If we let the eleven poems in Todd’s chapbook answer these questions for us, we can claim all three as correct. In brief fashion, To Frankenstein, My Father provides a cobbled view of the poet, both in substance and style. Todd moves from lyrically gentle (“I’ll bask in the voices that speak their constancy. The yellow, jettisoned piece of moonlight, a refugee in this bedroom” from “Sympathetic Music of Moths”) to bludgeoningly sentimental (“And they’re true, those stories you trace with your fingers—how one can make sense of this hapless, blue, spinning ball” from the same poem). These moves seem akin to the aforementioned doctor, at work creating, simultaneously, a piece of art and a hapless lug. Upon interaction with each poem, the reader must wonder whether they'll be picked a flower by Todd or thrown into the river.
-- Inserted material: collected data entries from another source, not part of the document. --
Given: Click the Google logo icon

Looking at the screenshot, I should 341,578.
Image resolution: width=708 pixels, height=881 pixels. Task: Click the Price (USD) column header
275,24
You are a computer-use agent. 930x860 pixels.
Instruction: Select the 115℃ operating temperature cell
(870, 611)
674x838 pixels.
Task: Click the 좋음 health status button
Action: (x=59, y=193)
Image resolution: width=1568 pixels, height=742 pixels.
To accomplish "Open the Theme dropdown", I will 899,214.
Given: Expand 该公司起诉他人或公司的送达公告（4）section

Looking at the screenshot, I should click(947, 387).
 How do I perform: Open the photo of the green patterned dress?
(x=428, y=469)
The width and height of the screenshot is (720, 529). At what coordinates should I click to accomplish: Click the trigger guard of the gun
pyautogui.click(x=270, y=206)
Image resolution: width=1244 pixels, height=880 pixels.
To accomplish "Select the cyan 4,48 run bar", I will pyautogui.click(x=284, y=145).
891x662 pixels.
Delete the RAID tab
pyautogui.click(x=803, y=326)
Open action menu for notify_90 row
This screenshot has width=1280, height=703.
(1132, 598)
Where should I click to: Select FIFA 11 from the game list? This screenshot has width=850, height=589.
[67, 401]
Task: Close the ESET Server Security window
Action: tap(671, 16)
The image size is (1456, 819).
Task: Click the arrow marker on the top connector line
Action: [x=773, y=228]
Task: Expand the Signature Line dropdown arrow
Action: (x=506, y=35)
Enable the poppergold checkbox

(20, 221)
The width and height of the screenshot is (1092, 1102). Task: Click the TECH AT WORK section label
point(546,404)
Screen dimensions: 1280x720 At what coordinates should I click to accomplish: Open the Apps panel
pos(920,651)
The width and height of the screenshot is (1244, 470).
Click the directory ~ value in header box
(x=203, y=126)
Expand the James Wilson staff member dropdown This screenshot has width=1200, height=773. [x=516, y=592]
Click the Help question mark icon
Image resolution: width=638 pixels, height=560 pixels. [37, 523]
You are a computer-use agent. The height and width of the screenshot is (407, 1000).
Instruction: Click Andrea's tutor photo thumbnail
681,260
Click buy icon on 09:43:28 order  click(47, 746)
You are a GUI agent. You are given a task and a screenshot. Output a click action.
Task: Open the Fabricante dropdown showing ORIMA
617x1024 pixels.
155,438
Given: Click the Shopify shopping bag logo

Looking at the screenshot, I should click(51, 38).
Subject matter also develops an eclectic image of Todd, as he assembles his own poetic body. The arm of deceased West coast rapper Tupac Shakur gets sewn on not far from where the heart of Russian modernist Vladmir Mayakovsky beats, now repurposed and stuck in Todd’s own chest. Too, locations vary, from mental urban landscapes inhabited by graffiti artists and giant apes to silent bedrooms of shifting light. The transplants of these multifarious organs and limbs do result in some rejects: he stumbles on more realistically grounded fare, with “The Heart Throb” and its jarring incongruity, and is most successful when his spirit slinks out and above his own soma, as in “To Eurydice."

Above all else, Todd hopes to demand your attention. In “It Isn’t Until Your Absence That I’ve Wanted to Warn You,” Todd tells us that “the only thing I want is the ears, // and your mind chained between them / like King Kong.” Iron-clad and bound like this, the reader can’t help but feel like the next curious operation of Cody Frankenstein, who himself admires the curiosity: “Painfully sweet, / this slight contempt // within passing readers, / such as you or me, / for its illegibility.” With this collection, we have to wonder what is meant to be legible—the body of work, or the body? We are sure to get more sutured, and further streamlined, monsters to confront this question from Todd in the future.